SJB | Korschenbroich, 03.06.2014. Am 20. März 2014 haben sich Rat und Europäisches Parlament auf die Ausgestaltung des SRM, dem einheitlichen Abwicklungsmechanismus für Banken, geeinigt. Er stellt die zweite, essentielle Säule der europäischen Bankenunion dar.
Ziel des SRM ist es, finanziell in Schieflage geratene Banken möglichst ohne oder zumindest nur mit geringen Kosten für die Steuerzahler abzuwickeln.
Ohne den SRM wäre die erste Säule der Bankenunion, der am 4. November 2014 in Betrieb gehende einheitliche Aufsichtsmechanismus (SSM), ohne Nutzen, weil dann trotz einheitlicher EZB-Beaufsichtigung marode Banken weiterhin vom betroffenen Sitzstaat abgewickelt werden müssten.
Eine Einflussnahme der nationalen Politik auf Abwicklungsprozesse und -konditionen wäre kaum zu verhindern. Es ist aber ein Kernanliegen des SRM, die in der Vergangenheit schädliche Verbindung zwischen Nationalstaaten und Banken zu zerschlagen.
# Die rechtliche Basis
Der Abwicklungsmechanismus basiert auf einer EU-Verordnung, die zwei Komponenten beinhaltet:
# den einheitlichen Abwicklungsmechanismus („Single Resolution Mechanism“ – SRM) und
# den gemeinsamen Abwicklungsfonds („Single Resolution Fund“ – SRF)

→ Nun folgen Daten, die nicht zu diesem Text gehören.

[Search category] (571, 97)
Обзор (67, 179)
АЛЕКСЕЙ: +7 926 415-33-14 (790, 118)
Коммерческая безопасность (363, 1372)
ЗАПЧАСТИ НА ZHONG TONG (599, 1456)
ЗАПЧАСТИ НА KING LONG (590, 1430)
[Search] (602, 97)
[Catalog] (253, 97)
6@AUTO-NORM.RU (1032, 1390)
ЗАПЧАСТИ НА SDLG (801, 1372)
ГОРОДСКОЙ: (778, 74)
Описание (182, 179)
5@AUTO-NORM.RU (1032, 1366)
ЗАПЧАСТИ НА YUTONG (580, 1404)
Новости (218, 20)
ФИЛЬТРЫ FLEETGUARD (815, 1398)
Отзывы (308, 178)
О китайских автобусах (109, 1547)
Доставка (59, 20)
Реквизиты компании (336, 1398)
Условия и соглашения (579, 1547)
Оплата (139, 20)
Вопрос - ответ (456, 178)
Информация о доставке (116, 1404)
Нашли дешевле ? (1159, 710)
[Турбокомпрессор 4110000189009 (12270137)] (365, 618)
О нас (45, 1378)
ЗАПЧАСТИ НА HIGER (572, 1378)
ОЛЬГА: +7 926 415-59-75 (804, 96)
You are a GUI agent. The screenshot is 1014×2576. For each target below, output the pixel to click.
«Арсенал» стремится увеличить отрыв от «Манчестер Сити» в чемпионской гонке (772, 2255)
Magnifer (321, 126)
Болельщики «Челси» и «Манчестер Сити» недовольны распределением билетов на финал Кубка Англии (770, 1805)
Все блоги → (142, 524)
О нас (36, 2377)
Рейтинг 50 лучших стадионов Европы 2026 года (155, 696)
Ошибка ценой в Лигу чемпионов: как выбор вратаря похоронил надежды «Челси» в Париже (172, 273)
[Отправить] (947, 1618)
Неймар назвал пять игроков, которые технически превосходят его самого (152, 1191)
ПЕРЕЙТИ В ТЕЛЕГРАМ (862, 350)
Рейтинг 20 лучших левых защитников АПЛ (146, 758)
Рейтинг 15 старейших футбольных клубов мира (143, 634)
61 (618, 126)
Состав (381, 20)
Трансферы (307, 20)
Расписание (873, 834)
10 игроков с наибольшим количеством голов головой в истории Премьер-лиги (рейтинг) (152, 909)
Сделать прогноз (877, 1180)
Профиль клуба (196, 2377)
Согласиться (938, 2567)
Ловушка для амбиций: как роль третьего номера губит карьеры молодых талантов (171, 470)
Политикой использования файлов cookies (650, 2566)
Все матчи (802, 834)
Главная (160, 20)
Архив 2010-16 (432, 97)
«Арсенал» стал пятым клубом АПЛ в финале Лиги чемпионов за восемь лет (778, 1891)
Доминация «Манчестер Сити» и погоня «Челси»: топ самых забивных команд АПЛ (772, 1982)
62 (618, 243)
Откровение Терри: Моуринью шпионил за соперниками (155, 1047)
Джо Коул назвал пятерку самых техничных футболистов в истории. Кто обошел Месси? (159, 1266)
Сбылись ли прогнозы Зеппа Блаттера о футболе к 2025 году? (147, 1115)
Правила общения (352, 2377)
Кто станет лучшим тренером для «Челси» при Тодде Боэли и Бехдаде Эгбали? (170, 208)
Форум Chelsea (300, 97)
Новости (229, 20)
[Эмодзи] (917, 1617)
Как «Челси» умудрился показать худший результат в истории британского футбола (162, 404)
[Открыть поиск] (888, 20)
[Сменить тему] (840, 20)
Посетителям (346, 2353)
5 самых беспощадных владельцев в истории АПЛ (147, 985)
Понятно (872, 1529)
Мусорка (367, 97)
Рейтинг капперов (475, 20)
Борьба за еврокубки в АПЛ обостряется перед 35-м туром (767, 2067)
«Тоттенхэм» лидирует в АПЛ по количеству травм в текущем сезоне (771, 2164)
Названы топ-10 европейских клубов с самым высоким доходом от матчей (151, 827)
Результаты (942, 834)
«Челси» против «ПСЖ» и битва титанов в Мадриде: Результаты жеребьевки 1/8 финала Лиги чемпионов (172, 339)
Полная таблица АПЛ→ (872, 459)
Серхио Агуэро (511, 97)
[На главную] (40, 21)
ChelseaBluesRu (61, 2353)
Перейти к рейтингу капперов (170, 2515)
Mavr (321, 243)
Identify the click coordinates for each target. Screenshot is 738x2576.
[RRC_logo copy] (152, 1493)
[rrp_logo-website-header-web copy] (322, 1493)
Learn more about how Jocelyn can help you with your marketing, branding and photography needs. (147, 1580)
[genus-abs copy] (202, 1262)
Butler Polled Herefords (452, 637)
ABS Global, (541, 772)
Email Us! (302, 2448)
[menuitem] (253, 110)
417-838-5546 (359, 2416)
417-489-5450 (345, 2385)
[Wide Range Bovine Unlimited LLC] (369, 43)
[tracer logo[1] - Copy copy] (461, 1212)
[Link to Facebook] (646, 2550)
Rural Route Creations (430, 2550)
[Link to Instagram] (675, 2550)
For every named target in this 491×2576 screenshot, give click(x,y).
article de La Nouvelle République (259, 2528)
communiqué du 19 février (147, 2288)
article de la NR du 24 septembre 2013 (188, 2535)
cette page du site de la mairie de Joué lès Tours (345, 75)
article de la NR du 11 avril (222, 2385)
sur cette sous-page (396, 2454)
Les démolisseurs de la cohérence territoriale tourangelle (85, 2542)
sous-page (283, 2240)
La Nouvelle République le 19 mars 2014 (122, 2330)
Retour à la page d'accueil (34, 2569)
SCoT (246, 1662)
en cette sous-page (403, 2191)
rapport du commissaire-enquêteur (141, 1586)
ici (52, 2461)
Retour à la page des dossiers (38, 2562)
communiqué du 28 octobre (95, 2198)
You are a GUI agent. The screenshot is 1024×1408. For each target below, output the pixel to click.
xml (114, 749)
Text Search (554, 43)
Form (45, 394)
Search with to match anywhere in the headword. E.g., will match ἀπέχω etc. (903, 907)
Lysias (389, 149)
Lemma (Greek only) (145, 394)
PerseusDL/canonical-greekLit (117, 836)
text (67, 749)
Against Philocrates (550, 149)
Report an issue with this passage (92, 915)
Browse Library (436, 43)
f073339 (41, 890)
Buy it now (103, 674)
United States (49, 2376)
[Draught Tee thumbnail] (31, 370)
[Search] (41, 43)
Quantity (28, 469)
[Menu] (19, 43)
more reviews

Um den Transfer von national einzuhebenden Geldern in den SRF zu bewerkstelligen, wurde zudem eine zwischenstaatliche Vereinbarung zwischen den teilnehmenden Mitgliedstaaten abgeschlossen („Intergovernmental Agreement“, dazu unten).
Am 15. April 2014 hat das Plenum des Europäischen Parlaments seine Zustimmung zum oben erwähnten politischen Kompromiss beschlossen. Der Rat muss den SRM noch formal durchwinken. Demnach soll die neu einzurichtende einheitliche Abwicklungsbehörde (dazu gleich mehr) ihre Arbeit bereits am 1. Januar 2015 aufnehmen.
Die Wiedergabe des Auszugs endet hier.